Dès lors, on est clairement en droit de douter du bien fondé de la technique. Surtout quand on sait que Warner va appliquer la même technique que le Choc des Titans pour tous ses blockbusters parmi lesquels Harry Potter et la Légende des Gardiens de Zack Snyder. Mais aussi quand on sait que ce sont des films de seconde zone, sans véritable vision artistique qui vont l’exploiter pour faire exploser leur tiroir caisse comme Resident Evil Afterlife (qui se targue d’utiliser la caméra de James Cameron) ou Sexy Dance 3D. Mais imaginez qu’un producteur veuille faire plus de chiffres avec du Woody Allen … croyez-vous vraiment qu’y ajouter de la 3D pour remplir le tiroir-caisse sera utile au film ? Certainement pas. Et imaginez que Michael Bay bascule ses Transformers en 3D … emmenez des dolipranes et rendez-vous chez l’ophtalmo directement après le visionnage du film !

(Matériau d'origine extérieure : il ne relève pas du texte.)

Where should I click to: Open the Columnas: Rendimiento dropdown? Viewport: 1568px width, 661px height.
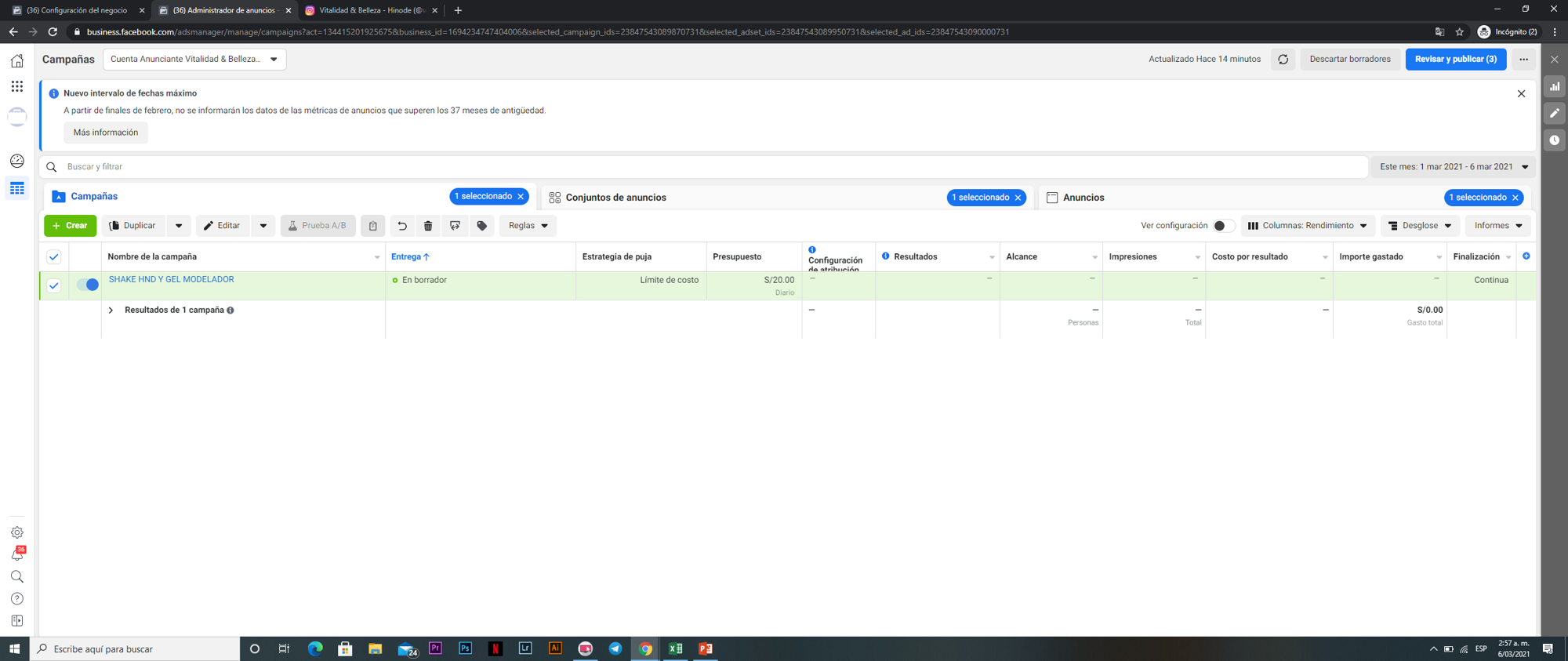1307,226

Du coup, on ne place pas beaucoup d’espoir en Shrek 4 (qui s’annonce encore moins bon que le décevant 3e opus) ou Piranha 3D (de notre frenchie Alexandre Aja qui peut toutefois nous offrir une bonne surprise mais tape à l’œil). Hors films d’animation (puisqu’on peut tout de même parier que Toy Story 3 sera une réussite dans l’exploitation de la technique et une réussite artistique digne de tout Pixar), il ne nous reste donc plus queTron l’héritage pour se persuader de l’utilité de la 3D dans un film et se dire que certains réalisateur on vraiment compris qu’elle peut servir à raconter une histoire avant la fin de l’année. Un seul film pour que les blogueurs retrouvent un intérêt à la 3D dans un film.

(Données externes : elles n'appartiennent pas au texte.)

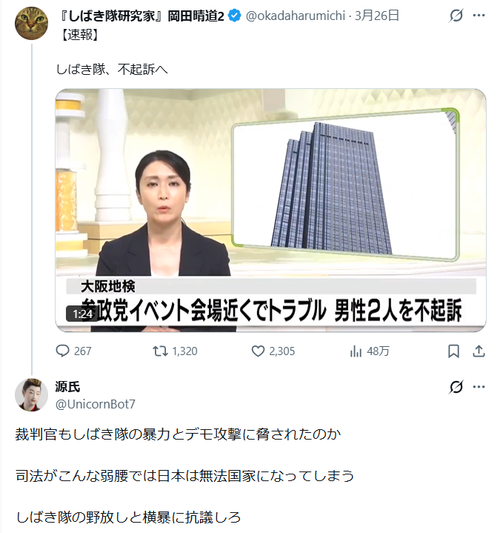Open the reply icon showing 267 comments
This screenshot has height=533, width=500.
63,351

Car oui, les avis sont quasi unanimes sur la blogosphère ciné sur ce ras-le-bol de la 3D qui ne sert pas à grand chose dans les films. Autant la technique a convaincu sur les films d’animation, mais pour les films plus traditionnels, qui ont pourtant un vrai potentiel pour faire la démonstration de la technique, la partie n’est pas gagnée. Ce n’est pas parce qu’Avatar était un exemple financièrement très rentable et artistiquement au top que les producteurs doivent se dire qu’en mettant 3D sur les affiches, cela nous plaira. Ce que nous recherchons, ce sont des réalisateurs qui sauront quoi faire avec ce nouvel outil qui est mis à leur disposition pour immerger les spectateurs dans les film et leur faire ressentir toujours plus d’émotions face à leur images. Il faudrait que ce soit les artistes qui décident avec quels outils (qu’ils maitrisent) ils veulent travailler. Imaginez un peu si une maison de disque avait demandé à Jimi Hendrix de travailler avec un accordéon parce que ce serait la mode et que ça vendrait plus. Impensable. Et bien c’est pareil au cinéma. Avatar a ouvert la voie d’une bien belle manière, mais il y encore beaucoup de chemin à faire pour que la 3D relief soit exploitée judicieusement.